Marx Memorial Library
- WRENN ID
- fossil-spandrel-moon
- Grade
- II
- Local Planning Authority
- Islington
- Country
- England
- Type
- Library
- Source
- Historic England listing
Description
The Marx Memorial Library was originally built as the Welsh Charity School between 1737 and 1738 to the designs of James Steere. The front elevation was substantially rebuilt in 1968-9, carefully matching the original design under the supervision of A.A. Stewart. A circular plaque in the pediment commemorates the dates 1737 and 1969. The building is constructed of brick covered with stucco, and has a roof of Welsh slate. It is two storeys high with a basement, and has a five-window front with the three central bays projecting slightly and topped by a pediment. Rusticated quoins flank the facade as a whole. A flat-arched central entrance is accentuated by a moulded stucco architrave and cornice supported on consoles, with a cornice and overlight above the door. The windows are flat-arched, though the central first-floor window has a moulded stucco architrave and a keystone. A sill band runs along the ground floor, and a storey band separates the floors. A cornice, blocking course and pediment complete the exterior. The building includes end stacks.

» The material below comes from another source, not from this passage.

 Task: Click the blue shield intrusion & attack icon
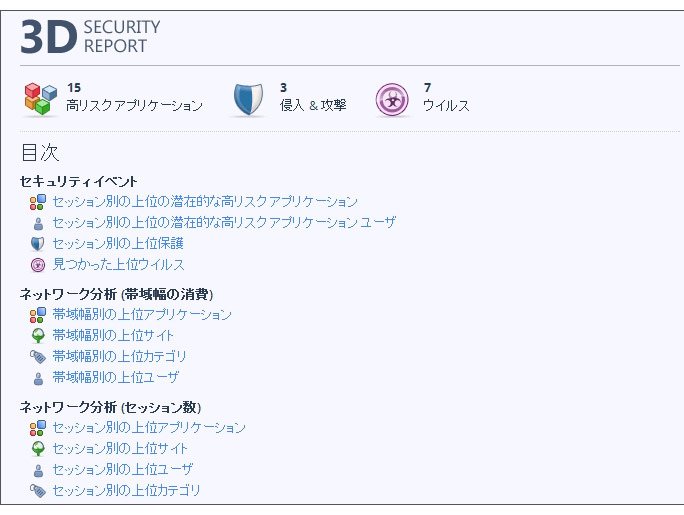pos(248,99)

The building has a varied history, previously serving as the Welsh Charity School (1738-1772), the Northumberland Arms (1738-1838), coffee rooms (1838-1880), the London Patriotic Club (1872-1892), the Twentieth Century Press (1892-1922), and finally as the Marx Memorial Library from 1933. Notably, Lenin edited the publication Iskra here between 1902 and 1903.
The interior includes barrel-vaulted tunnels underneath the building, which extend beyond the footprint of the structure. These tunnels might be linked to a 12th-century nunnery or the former Sessions House that once stood on the site. On the first floor, a mural painting titled ‘The Worker of the Future upsetting the Economic Chaos of the Present’ was painted around 1935 in buon fresco by Viscount Hastings, a pupil of Diego Rivera, and is located on the western party wall.
The building is of exceptional historical significance as the only surviving building in Britain strongly associated with Lenin.